> **SELECTED PASSAGE**:
A vintage car, Middlemarch and hedgehogs

Not having blogged for a while, this post includes a somewhat random collection of subjects. There will be short stories and more paintings again next time.

First, can anyone identify the make of this English car of the 1920s? Olive's Car MJ

Next, while I blush at the years that have passed before I got around to reading Middlemarch (George Eliot), I finally accomplished this. If I had read it as a schoolgirl, I might have been a better writer, but hopefully it is never too late to have an improving influence. Eliot has a way of lightly skewering a character onto the page, with the result that they are forever real in your mind. There are no saints or villains to be seen; every character has strengths and weaknesses, can fascinate or disgust.

A few words on Mr and Mr’s Vincy’s relationship with their daughter, Rosamund, tells so much about all their characters.

Vincy, blustering as he was, had as little of his own way, as if he had been prime minister,…

Rosamund… listened in silence, and at the end gave a certain graceful turn of the neck, of which only long experience could teach you that it meant perfect obstinacy.

> **EXERCISE DESCRIPTION**: Reproduce the blog post about Middlemarch word for word, from "Next, while I" to "all their characters.", inclusive. You won't need the lines on this page.

> **PROVIDED DATA**:
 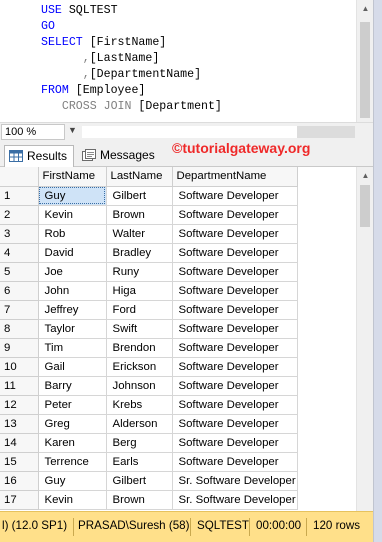 I want to click on cell-firstname: Terrence, so click(x=72, y=462).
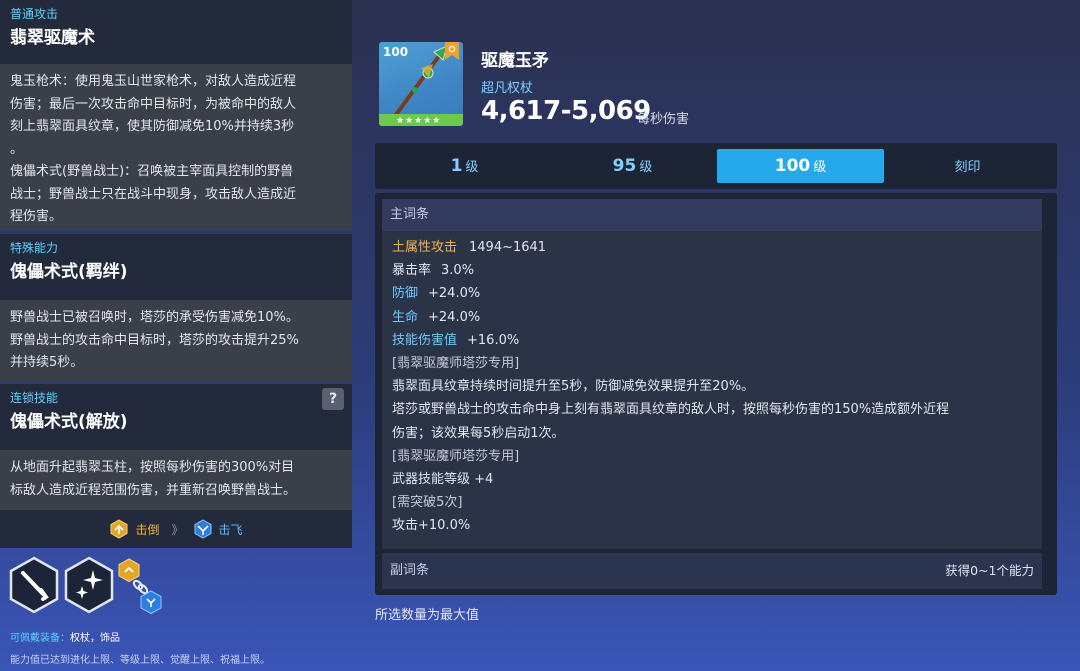  Describe the element at coordinates (494, 340) in the screenshot. I see `stat-value: +16.0%` at that location.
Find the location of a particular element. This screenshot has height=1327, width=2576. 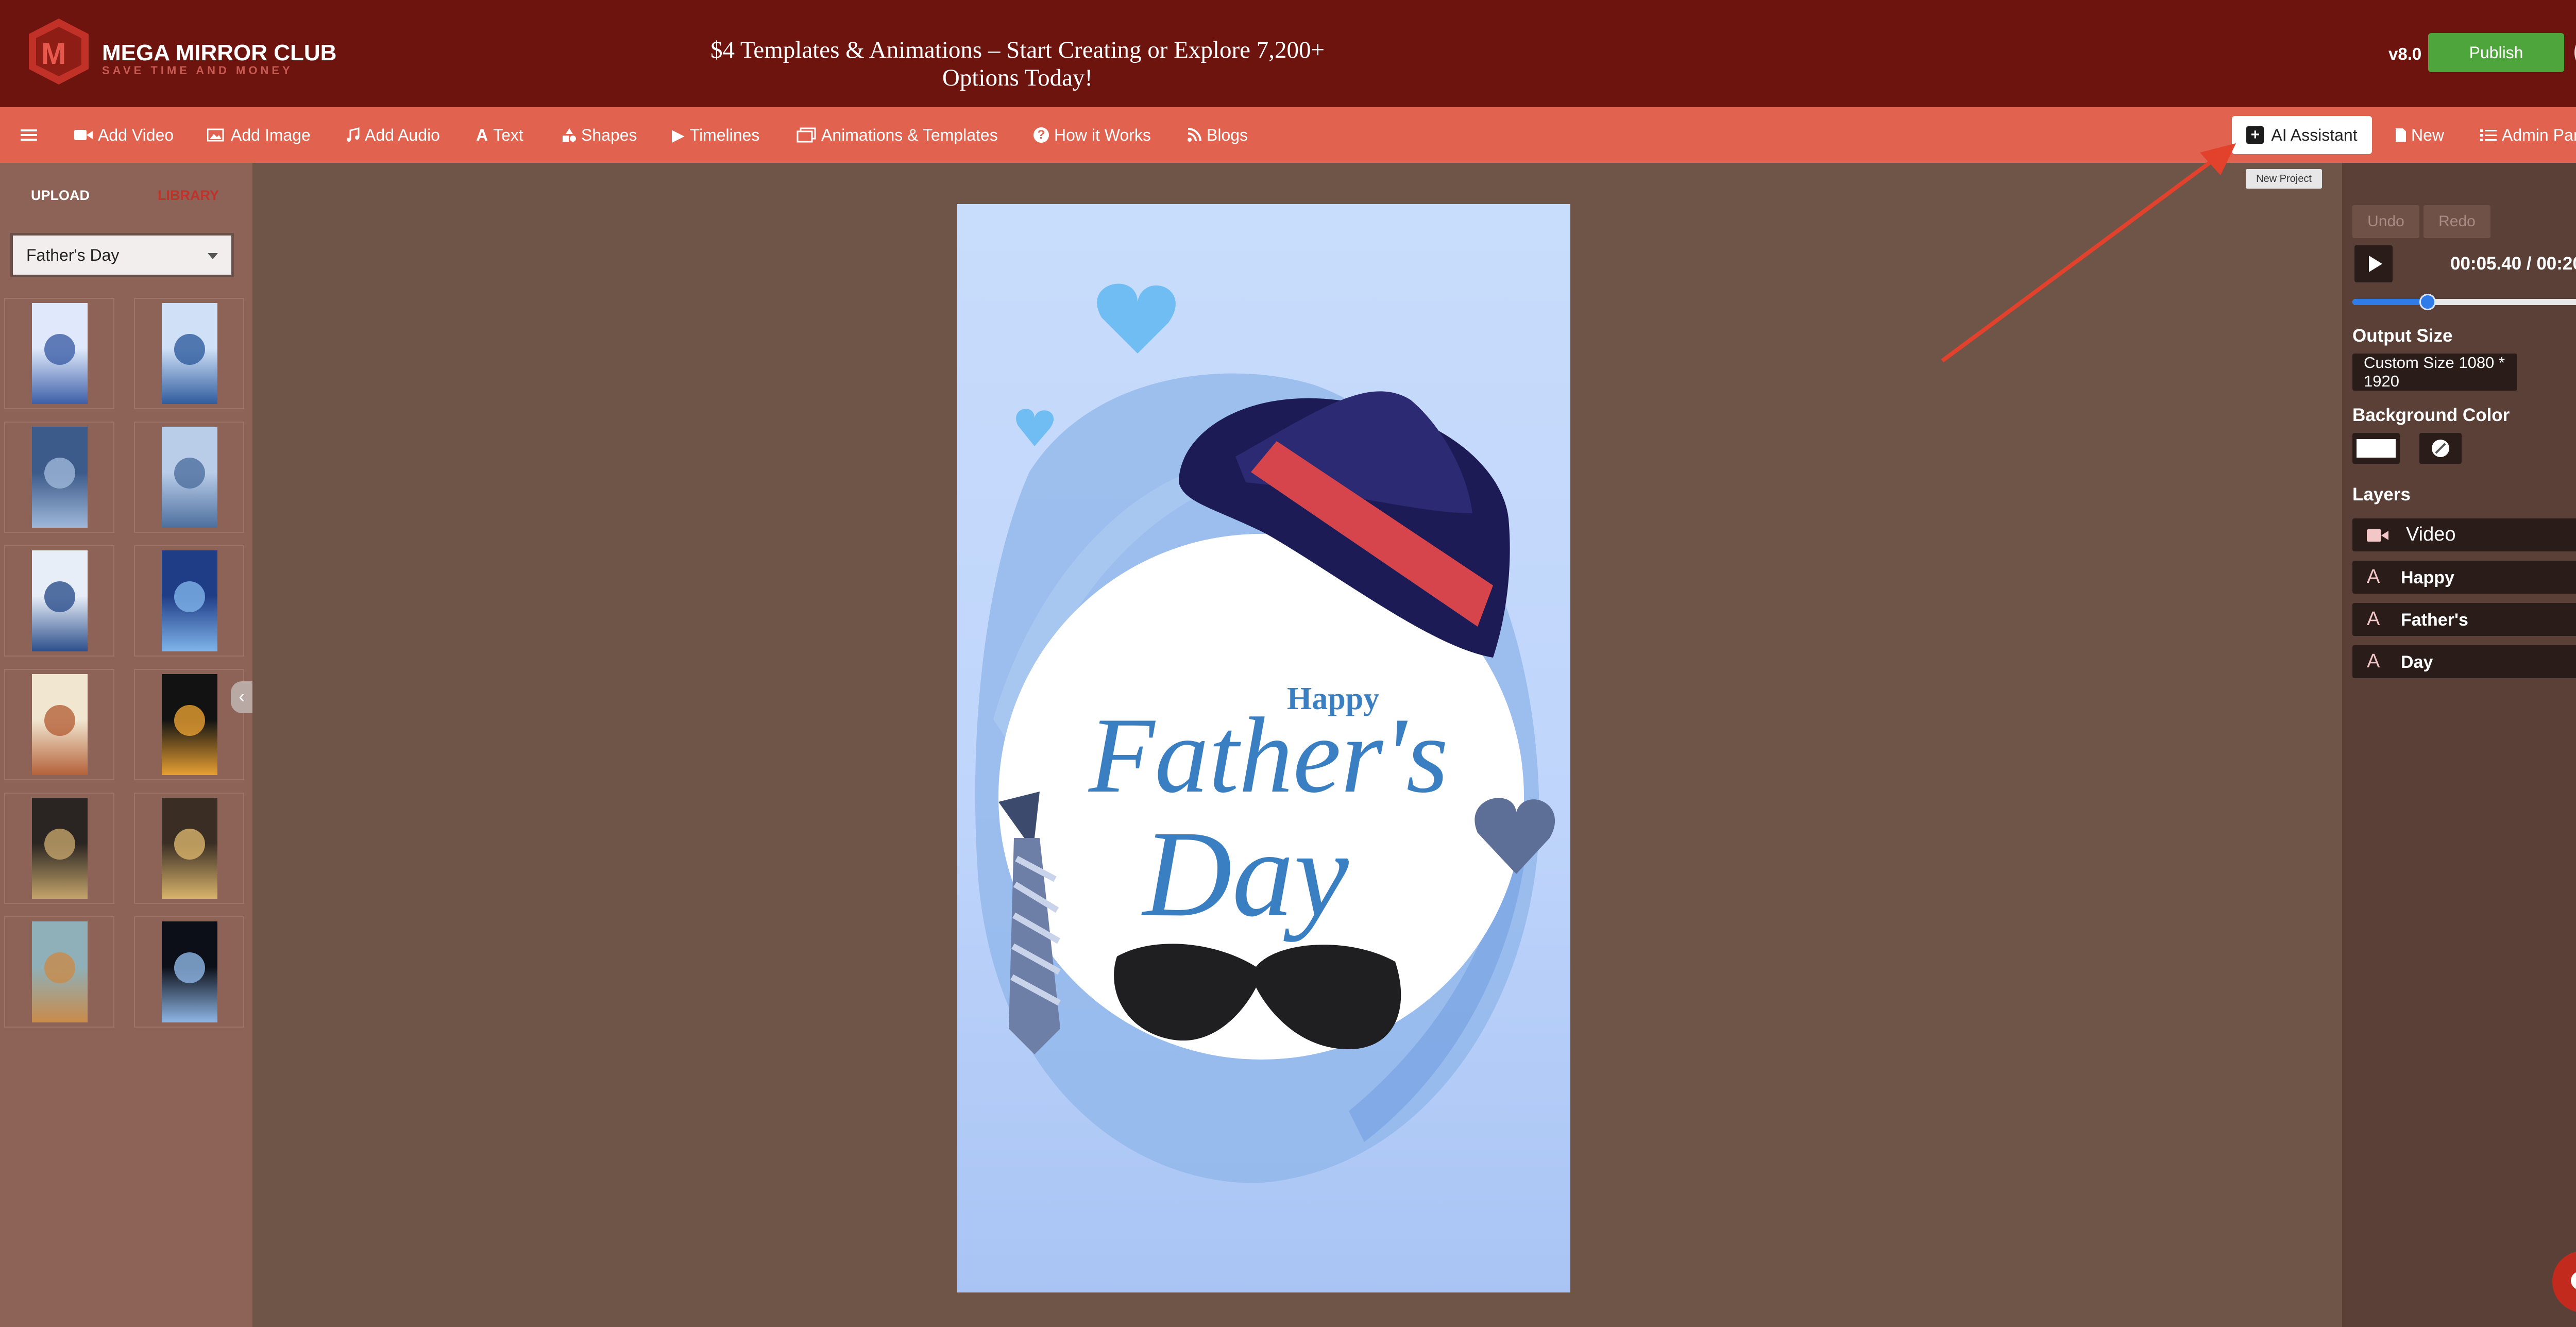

> **RESULT FOR THIS EXERCISE**:
Next, while I blush at the years that have passed before I got around to reading Middlemarch (George Eliot), I finally accomplished this. If I had read it as a schoolgirl, I might have been a better writer, but hopefully it is never too late to have an improving influence. Eliot has a way of lightly skewering a character onto the page, with the result that they are forever real in your mind. There are no saints or villains to be seen; every character has strengths and weaknesses, can fascinate or disgust.

A few words on Mr and Mr’s Vincy’s relationship with their daughter, Rosamund, tells so much about all their characters.